▶ _BRIEF_
Pictures left aside, return the lines below exactly, from the one with "Expand the domain suggestions chevron" to the end, including both ends.

▶ _INFORMATION SHOWN_
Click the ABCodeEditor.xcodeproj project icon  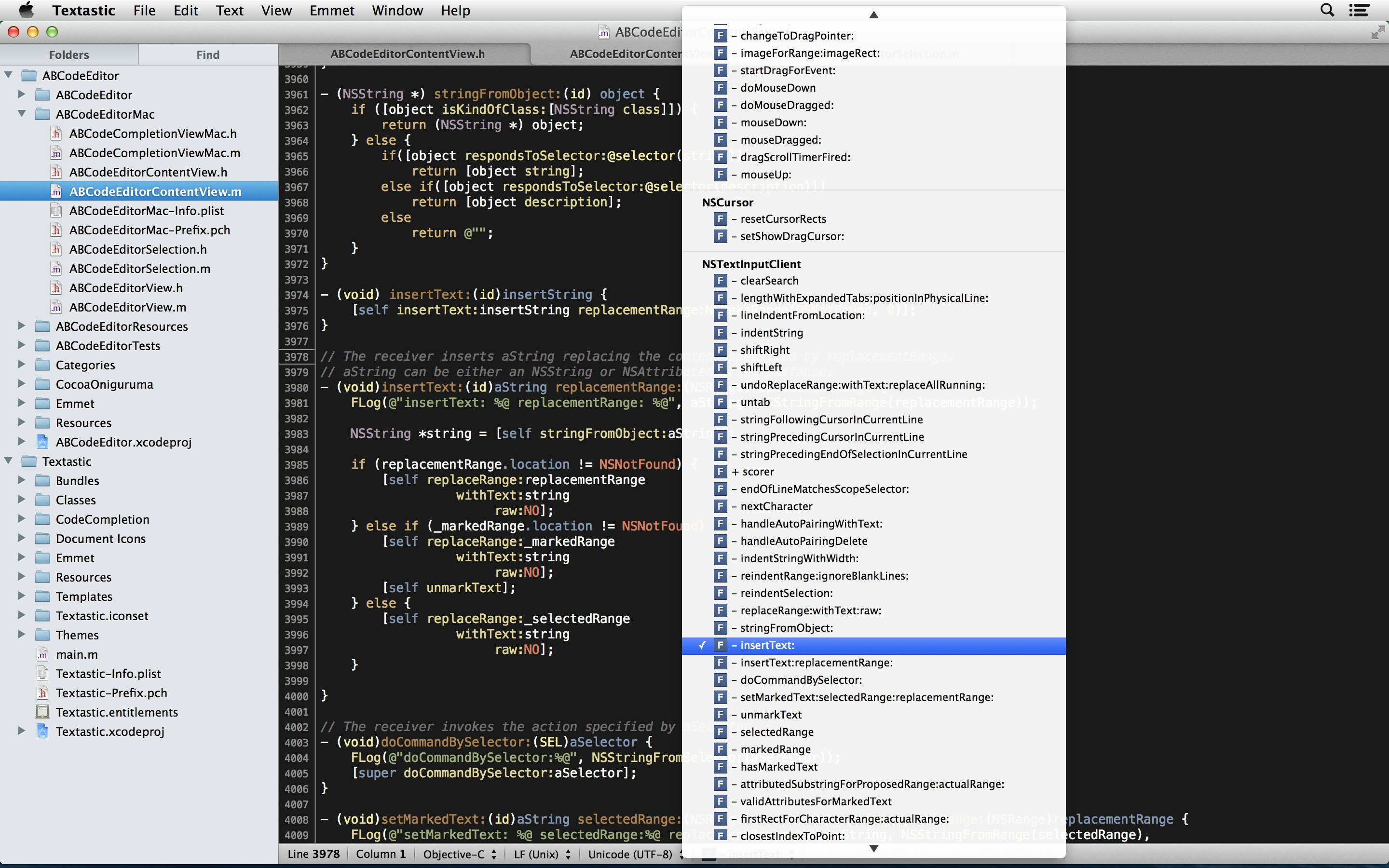(x=42, y=442)
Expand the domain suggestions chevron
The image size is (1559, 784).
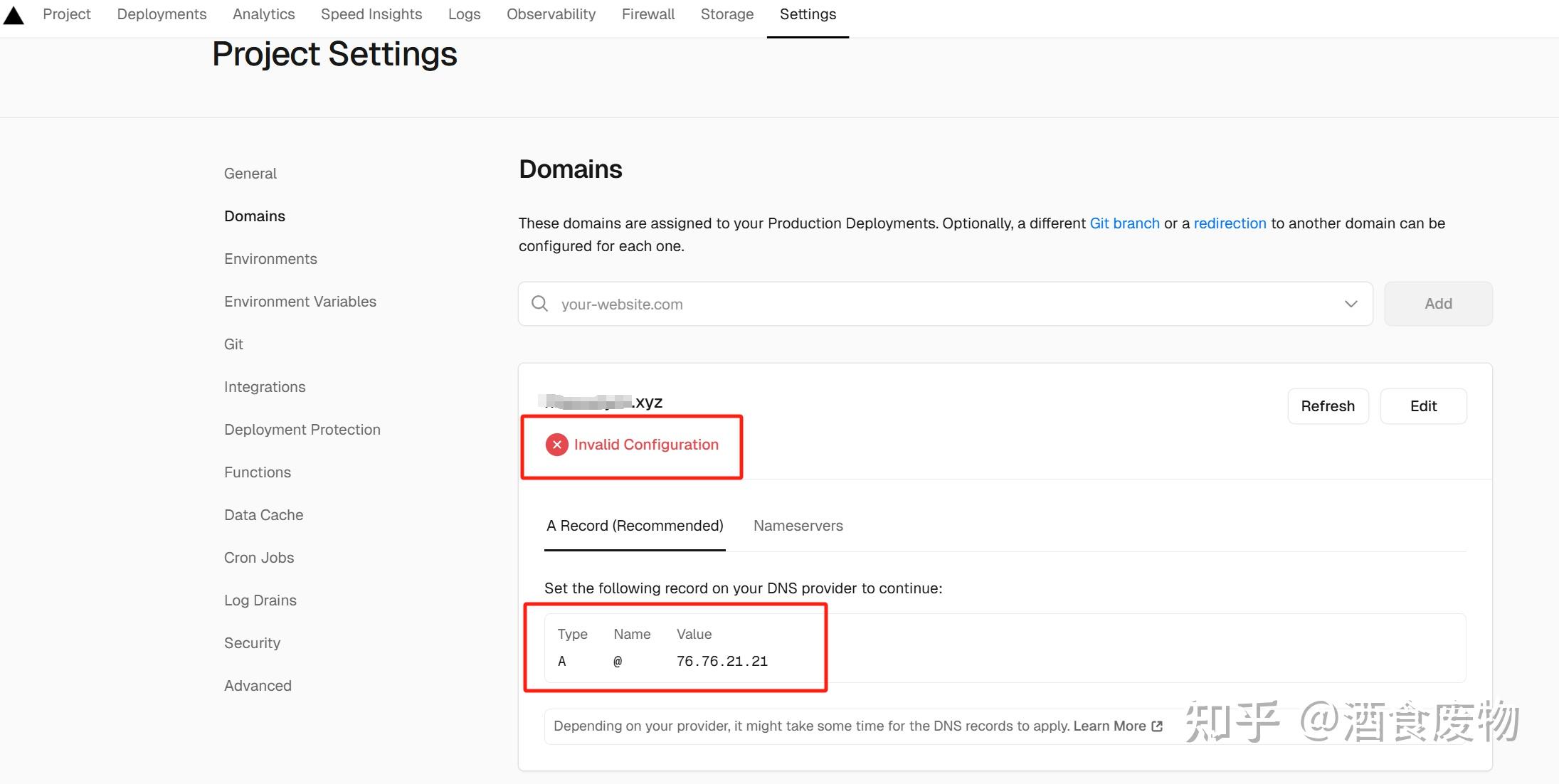(1351, 304)
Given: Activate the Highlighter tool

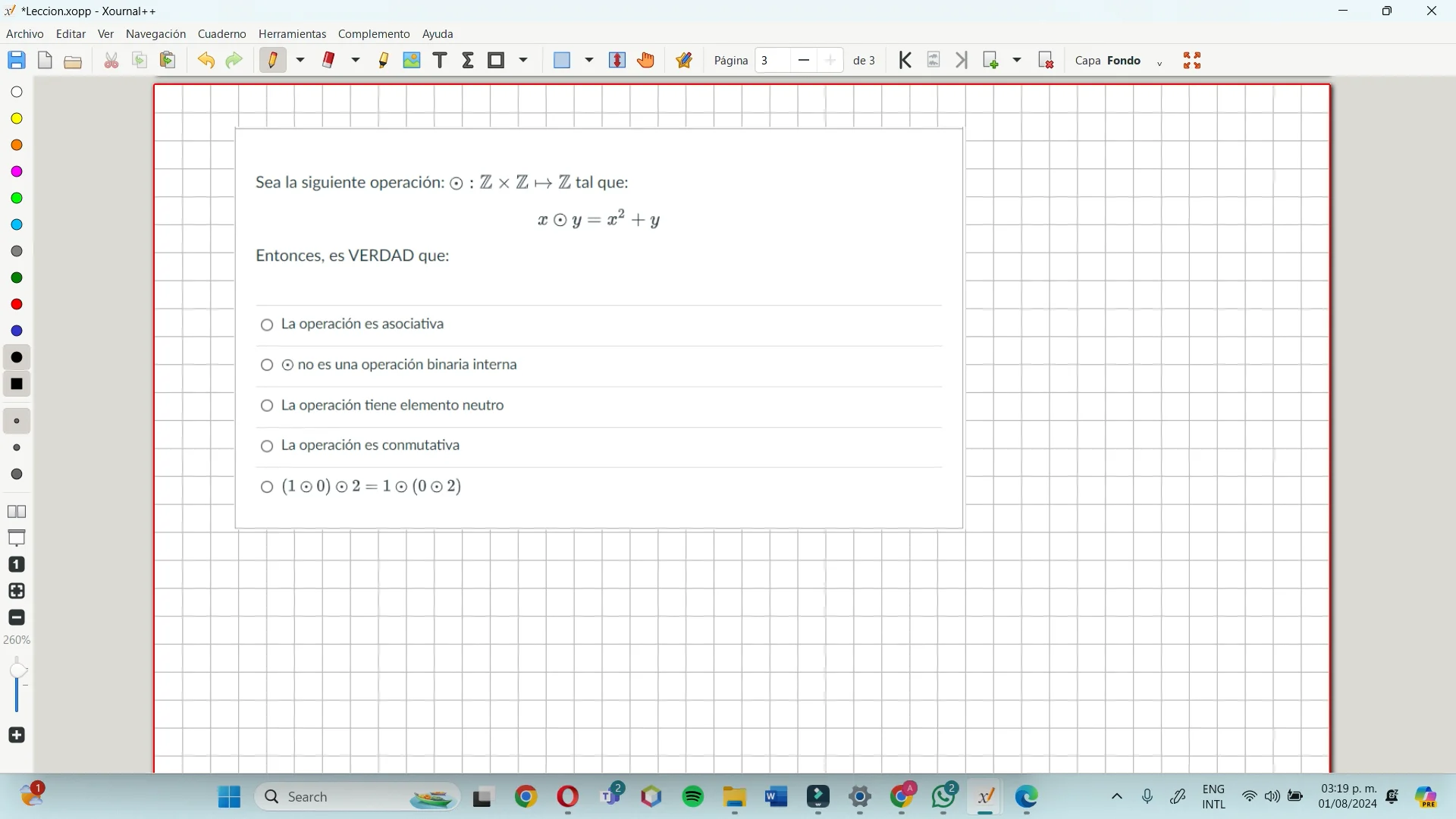Looking at the screenshot, I should coord(384,61).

▶ _WORKED SOLUTION_
Expand the domain suggestions chevron
The image size is (1559, 784).
(1351, 304)
Given: Activate the Highlighter tool

Looking at the screenshot, I should coord(384,61).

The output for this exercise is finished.